## Stored dataset items:
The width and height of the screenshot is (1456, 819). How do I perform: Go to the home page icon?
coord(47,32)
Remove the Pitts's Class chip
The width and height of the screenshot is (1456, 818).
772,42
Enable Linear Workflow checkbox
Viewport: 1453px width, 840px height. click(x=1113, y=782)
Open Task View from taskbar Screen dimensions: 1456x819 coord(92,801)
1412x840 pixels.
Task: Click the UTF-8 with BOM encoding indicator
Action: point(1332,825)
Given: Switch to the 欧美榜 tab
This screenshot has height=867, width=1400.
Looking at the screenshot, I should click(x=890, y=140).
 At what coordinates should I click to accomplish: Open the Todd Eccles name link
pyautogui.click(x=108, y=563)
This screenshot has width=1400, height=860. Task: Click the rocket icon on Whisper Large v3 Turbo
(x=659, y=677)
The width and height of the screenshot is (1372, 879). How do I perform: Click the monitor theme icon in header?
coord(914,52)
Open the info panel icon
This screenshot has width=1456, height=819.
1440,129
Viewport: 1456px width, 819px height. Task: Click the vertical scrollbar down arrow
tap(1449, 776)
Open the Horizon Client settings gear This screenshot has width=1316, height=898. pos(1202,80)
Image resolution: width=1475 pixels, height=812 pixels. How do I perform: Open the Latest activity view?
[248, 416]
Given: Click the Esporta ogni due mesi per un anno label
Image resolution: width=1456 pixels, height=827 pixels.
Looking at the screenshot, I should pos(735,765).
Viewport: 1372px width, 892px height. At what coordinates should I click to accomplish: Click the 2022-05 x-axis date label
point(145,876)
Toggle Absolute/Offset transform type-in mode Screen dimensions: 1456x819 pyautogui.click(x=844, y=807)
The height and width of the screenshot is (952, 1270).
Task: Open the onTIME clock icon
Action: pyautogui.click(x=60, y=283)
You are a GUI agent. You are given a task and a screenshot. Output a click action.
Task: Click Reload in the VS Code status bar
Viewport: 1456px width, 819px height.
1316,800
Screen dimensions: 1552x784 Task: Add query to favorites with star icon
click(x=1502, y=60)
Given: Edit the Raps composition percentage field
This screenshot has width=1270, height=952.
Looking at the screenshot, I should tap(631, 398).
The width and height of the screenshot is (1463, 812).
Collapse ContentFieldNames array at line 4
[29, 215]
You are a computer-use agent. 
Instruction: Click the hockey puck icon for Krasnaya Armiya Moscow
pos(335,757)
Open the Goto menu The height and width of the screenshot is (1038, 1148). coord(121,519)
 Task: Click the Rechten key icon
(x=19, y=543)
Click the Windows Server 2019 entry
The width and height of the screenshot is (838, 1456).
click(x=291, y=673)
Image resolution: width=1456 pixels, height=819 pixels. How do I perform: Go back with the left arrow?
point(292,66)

## REQUIRED WORK:
Type out all of the records again, exactly.

## SOLUTION FOR THIS PROBLEM:
The width and height of the screenshot is (1456, 819). How do I perform: Go to the home page icon?
coord(47,32)
Remove the Pitts's Class chip
The width and height of the screenshot is (1456, 818).
772,42
Enable Linear Workflow checkbox
Viewport: 1453px width, 840px height. click(x=1113, y=782)
Open Task View from taskbar Screen dimensions: 1456x819 coord(92,801)
1412x840 pixels.
Task: Click the UTF-8 with BOM encoding indicator
Action: point(1332,825)
Given: Switch to the 欧美榜 tab
This screenshot has height=867, width=1400.
Looking at the screenshot, I should click(x=890, y=140).
 At what coordinates should I click to accomplish: Open the Todd Eccles name link
pyautogui.click(x=108, y=563)
This screenshot has width=1400, height=860. Task: Click the rocket icon on Whisper Large v3 Turbo
(x=659, y=677)
The width and height of the screenshot is (1372, 879). How do I perform: Click the monitor theme icon in header?
coord(914,52)
Open the info panel icon
This screenshot has width=1456, height=819.
1440,129
Viewport: 1456px width, 819px height. Task: Click the vertical scrollbar down arrow
tap(1449, 776)
Open the Horizon Client settings gear This screenshot has width=1316, height=898. pos(1202,80)
Image resolution: width=1475 pixels, height=812 pixels. How do I perform: Open the Latest activity view?
[248, 416]
Given: Click the Esporta ogni due mesi per un anno label
Image resolution: width=1456 pixels, height=827 pixels.
Looking at the screenshot, I should pos(735,765).
Viewport: 1372px width, 892px height. At what coordinates should I click to accomplish: Click the 2022-05 x-axis date label
point(145,876)
Toggle Absolute/Offset transform type-in mode Screen dimensions: 1456x819 pyautogui.click(x=844, y=807)
The height and width of the screenshot is (952, 1270).
Task: Open the onTIME clock icon
Action: pyautogui.click(x=60, y=283)
You are a GUI agent. You are given a task and a screenshot. Output a click action.
Task: Click Reload in the VS Code status bar
Viewport: 1456px width, 819px height.
1316,800
Screen dimensions: 1552x784 Task: Add query to favorites with star icon
click(x=1502, y=60)
Given: Edit the Raps composition percentage field
This screenshot has width=1270, height=952.
Looking at the screenshot, I should tap(631, 398).
The width and height of the screenshot is (1463, 812).
Collapse ContentFieldNames array at line 4
[29, 215]
You are a computer-use agent. 
Instruction: Click the hockey puck icon for Krasnaya Armiya Moscow
pos(335,757)
Open the Goto menu The height and width of the screenshot is (1038, 1148). coord(121,519)
 Task: Click the Rechten key icon
(x=19, y=543)
Click the Windows Server 2019 entry
The width and height of the screenshot is (838, 1456).
click(x=291, y=673)
Image resolution: width=1456 pixels, height=819 pixels. How do I perform: Go back with the left arrow?
point(292,66)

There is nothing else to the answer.